The search safety net is a novel feature to help improve searching; helping users not miss important papers.  I wanted to explain it – simply – but have failed on that score.  It’s important so I hope you can make sense of what I’ve written.  If you have any questions, my email is jon.brassey@tripdatabase.com.

After a search you will see a new ‘Search Safety Net’ button

If you click that it’ll bring up a list of related search terms.  It does this by looking at the top 250 search results and analysing the search terms people have previously used when clicking on these results.  This works on the notion that a single document can be clicked on after numerous searches.  For instance, in the example above search terms might have been ‘prostate cancer screening’, ‘MRI screening’ etc.

The next section of the search safety net happens AFTER you’re conducted your search and found a number of documents you like AND looked at (or simply clicked the ‘check box’ to the left of the result).  If you click on the Search Safety Net button again you see three columns of results:

The first column is closely related articles, the second is other related articles and the third is the related search terms.  The latter column is similar to the description of related search terms above, but is based purely on the documents clicked (as opposed to the top 250 results).  However, to understand the process behind the other two columns you need to understand a clickstream data.

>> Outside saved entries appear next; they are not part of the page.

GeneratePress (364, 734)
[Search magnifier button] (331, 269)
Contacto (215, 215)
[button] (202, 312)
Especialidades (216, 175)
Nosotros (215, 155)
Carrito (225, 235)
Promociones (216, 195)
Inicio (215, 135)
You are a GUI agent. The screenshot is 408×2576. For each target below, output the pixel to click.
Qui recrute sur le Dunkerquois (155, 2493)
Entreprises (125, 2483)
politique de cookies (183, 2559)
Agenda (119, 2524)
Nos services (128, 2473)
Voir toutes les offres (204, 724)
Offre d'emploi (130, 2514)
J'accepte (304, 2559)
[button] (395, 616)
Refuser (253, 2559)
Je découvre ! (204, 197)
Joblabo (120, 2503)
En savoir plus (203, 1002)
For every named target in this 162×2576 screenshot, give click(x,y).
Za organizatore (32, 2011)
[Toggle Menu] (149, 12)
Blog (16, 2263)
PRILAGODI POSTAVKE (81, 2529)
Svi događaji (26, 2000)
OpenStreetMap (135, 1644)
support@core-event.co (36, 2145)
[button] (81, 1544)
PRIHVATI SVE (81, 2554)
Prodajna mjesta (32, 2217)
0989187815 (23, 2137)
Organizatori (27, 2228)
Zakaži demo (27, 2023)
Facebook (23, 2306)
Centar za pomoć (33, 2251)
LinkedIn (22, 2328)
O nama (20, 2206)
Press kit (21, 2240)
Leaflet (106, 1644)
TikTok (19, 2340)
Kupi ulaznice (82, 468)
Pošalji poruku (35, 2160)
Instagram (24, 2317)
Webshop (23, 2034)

Paper 1 ———- Paper 2 ———- Paper 3

In the above there are three papers (1-3).  A user, in the same session, clicks on Paper 1 and Paper 2, therefore we can make a link between the two.  Another user might click on Paper 2 and Paper 3, again making a link.  So, Paper 1 is connected to Paper 2 (a single step, using network language) while Paper 3 is two-steps away from Paper 1.  We have this data for all articles in Trip.

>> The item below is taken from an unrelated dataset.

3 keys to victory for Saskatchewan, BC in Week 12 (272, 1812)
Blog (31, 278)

Slightly simplifying things (!) the first column is the most popular related articles based on documents that are one step away from the documents clicked.  So, we look at all the articles clicked by the user and pull back all the documents that are one step away, displaying most ‘popular’ at the top.  The second column are all the documents that are two steps away.  This is likely to find less focused results, but the occasional really interesting study that might have been missed.

Two important issues:

  • For this to work requires clicks, if the documents you’ve looked at has no clicks, then you’ll get no results.
  • This is being released as a ‘beta’ bit of software, as in we’re still developing it.  At present it is available to both free and Premium users of Trip.  However, this is likely to change in the near future.